Besides making use of the experience of the development engineers, the identification of operating loads today is mostly based on measurement campaigns. They provide insights on the influence of the customer usage, soil type, equipment type, etc., on the operating loads. However, such measurements are complex, expensive, and can only be performed on existing machines. Thus, the long-term goal of manufacturers is to predict operating loads based on simulation methods, at least for some applications.
The first objective of this thesis is to set up a simulation model for some typical soil types, parameterize it, and validate it empirically. As a basis, the Discrete Element Method (DEM) is chosen, because it can be adapted to many different soil properties by selecting an appropriate particle interaction law. Soil types are roughly classified into cohesionless, cohesive, and cemented soil.
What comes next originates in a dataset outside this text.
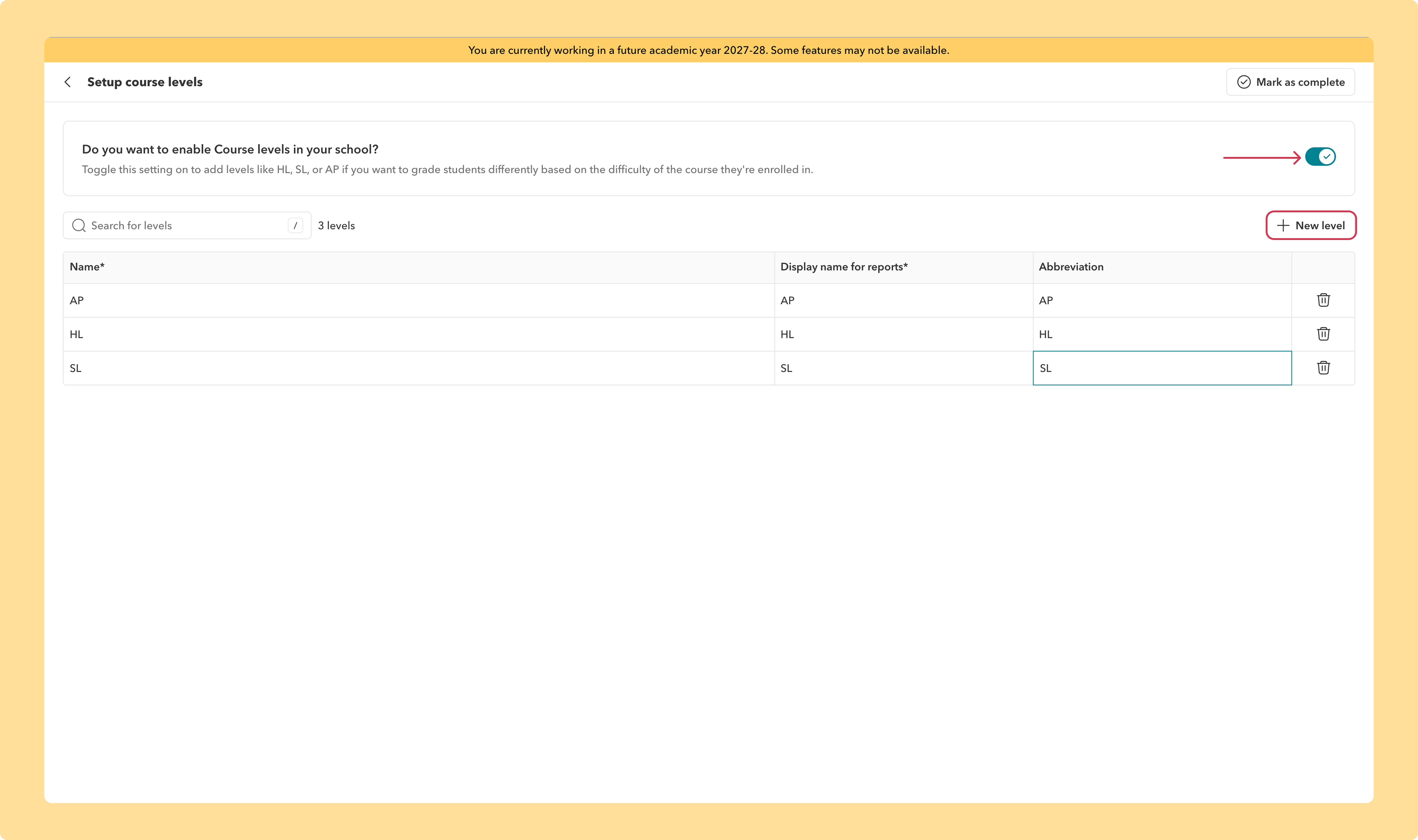This screenshot has width=1418, height=840.
Task: Click Mark as complete button
Action: pyautogui.click(x=1290, y=82)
To be suitable for practical applications, the simulation must be possible with limited computational resources. Thus in this thesis, only spherical particles are used. This approximation requires some measures to compensate for the missing influence of the real particle shape, e.g. the use of additional rolling resistance. A model for rolling resistance with an elastic limit is also presented.
It seems hopeless to model soil by its micro-properties, such as particle shape and size distribution. Instead, the macro-properties, e.g. the bulk density, angle of internal friction, etc., are used for the parameterization of the model. The simulation model is then validated by small-scale laboratory tests on straight and vertical cutting blades, and by large-scale tests on an excavator and a bulldozer.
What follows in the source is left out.